Diplomatarium of the Crusader Kingdom of Valencia:
The Registered Charters of its Conqueror, Jaume I, 1257-1276, Volume III (Documents 501-1000): Transition in Crusader Valencia: Years of Triumph, Years of War, 1264-1270


Diplomatarium of the Crusader Kingdom of Valencia: The Registered Charters of its Conqueror, Jaume I, 1257-1276, Volume III (Documents 501-1000): Transition in Crusader Valencia: Years of Triumph, Years of War, 1264-1270. Edited by Robert I. Burns, S.J. (Princeton: Princeton University Press. 2001. Pp. xi, 578. $69.50.)

This volume represents a singular segment of a larger and immensely valuable project to recapitulate in Latin and English charters from twenty-four royal registers that relate to the Kingdom of Valencia—twenty to thirty percent of the total—during the final twenty years of the reign of the Arago-Catalan monarch, Jaume the Conqueror. The first volume (1985) of this work provides an introduction to the reign and the archives and technical information necessary for interpreting the primary data. A second volume (1991) gives us 500 charters redacted between 1257 and 1263; the current volume, the third, continues with another 500 drawn from the years 1264-1270. Subsequent volumes promise another 2,000 charters written before the Conqueror's death in 1276 as well as a bibliography and an index.

The editor, the Reverend Robert I. Burns, S.J., acknowledges no organizing principle in the current volume beyond chronology, but does provide some context for the documents. These were the years of the Mudejar rebellions in Valencia and Murcia, the king's abortive crusade to Palestine, and continued tumult in the royal household.
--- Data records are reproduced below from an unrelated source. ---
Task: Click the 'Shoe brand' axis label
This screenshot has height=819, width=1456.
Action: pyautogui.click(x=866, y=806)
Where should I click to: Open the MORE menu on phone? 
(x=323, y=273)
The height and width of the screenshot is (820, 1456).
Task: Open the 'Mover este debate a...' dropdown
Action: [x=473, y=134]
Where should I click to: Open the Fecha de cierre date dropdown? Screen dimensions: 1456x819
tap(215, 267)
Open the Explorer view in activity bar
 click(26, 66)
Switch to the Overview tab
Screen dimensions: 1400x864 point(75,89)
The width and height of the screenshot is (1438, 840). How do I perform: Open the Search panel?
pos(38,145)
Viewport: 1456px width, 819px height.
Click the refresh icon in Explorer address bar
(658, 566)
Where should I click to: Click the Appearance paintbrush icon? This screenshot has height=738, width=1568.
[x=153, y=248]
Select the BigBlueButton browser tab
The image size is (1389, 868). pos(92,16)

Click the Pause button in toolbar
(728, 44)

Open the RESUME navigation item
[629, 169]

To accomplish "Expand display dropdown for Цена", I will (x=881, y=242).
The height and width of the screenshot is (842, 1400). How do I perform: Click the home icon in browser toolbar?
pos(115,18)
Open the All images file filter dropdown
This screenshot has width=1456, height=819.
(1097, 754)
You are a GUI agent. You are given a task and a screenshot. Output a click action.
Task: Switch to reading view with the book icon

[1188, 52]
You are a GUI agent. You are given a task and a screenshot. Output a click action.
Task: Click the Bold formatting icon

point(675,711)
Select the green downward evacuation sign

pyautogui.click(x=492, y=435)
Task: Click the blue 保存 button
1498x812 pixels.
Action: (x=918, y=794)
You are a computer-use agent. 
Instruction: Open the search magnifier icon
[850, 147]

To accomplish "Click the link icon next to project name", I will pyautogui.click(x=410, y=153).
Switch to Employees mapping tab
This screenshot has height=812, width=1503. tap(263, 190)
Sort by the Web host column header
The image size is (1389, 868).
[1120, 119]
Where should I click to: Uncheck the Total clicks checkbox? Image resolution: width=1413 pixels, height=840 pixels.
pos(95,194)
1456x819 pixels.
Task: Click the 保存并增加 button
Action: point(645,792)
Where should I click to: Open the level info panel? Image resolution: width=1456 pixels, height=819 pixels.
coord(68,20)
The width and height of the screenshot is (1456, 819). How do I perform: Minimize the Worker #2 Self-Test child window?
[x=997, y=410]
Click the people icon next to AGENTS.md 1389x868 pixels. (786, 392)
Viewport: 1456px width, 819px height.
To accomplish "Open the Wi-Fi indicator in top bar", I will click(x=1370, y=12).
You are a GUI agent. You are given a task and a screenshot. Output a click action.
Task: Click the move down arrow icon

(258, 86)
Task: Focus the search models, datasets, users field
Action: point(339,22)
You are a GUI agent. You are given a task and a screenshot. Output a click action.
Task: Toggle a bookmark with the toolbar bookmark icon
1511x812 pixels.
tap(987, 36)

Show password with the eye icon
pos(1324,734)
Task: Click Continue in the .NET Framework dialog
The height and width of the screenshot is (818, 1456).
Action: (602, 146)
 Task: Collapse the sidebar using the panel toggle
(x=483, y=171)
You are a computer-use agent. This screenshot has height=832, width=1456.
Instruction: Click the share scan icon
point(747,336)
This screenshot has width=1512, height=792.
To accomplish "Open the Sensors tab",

In an introduction Burns sketches several themes—or as he puts it, defines the several kinds of "space" in which Christian colonizers lived—that inform the myriad of often humdrum details characteristic of this documentation: political and ecclesiastical structures, the royal entourage, criminal activity, taxation, economic life, war and rebellion, Muslims and Jews, as well as women acting as queens, concubines, nuns, prostitutes, and [End Page 349] widows. For the most part, this is grist for the serious researcher, the raw material out of which could be fashioned political, economic, and social history. Even students doing more basic research on broader themes will find this collection useful for that nugget of detail that lends texture to broad narratives. The appended map is useful despite its misspelling of Carcassonne and odd intermingling of French and Spanish versions of North African place-names.

In terms of organization, Burns transcribes the Latin text from the royal registers, a notable accomplishment in itself given the numerous paleographic and linguistic challenges of this source; in addition, he gives an English-language summary for each document. While such compendiums used to be commonplace in Spain, they are exceedingly rare in English and no one, other than Burns, has had the experience and patience to take on this source, at once both rich and difficult. Consequently, the Diplomatarium will serve well not only students of Valencian and Iberian history but also those whose broader continental interests touch upon the inner workings of medieval monarchy, the Church, and society. The absence of an index, however, limits the immediate utility of this volume, and one wonders whether a print index in the terminal volume will ever be able to mine the riches of this documentary collection in an adequate fashion. While many of the current experiments with electronic publication have fallen short of expectations, it seems to this reviewer that the Diplomatarium is precisely the sort of work that would benefit the most from this new medium and its enhanced search capabilities.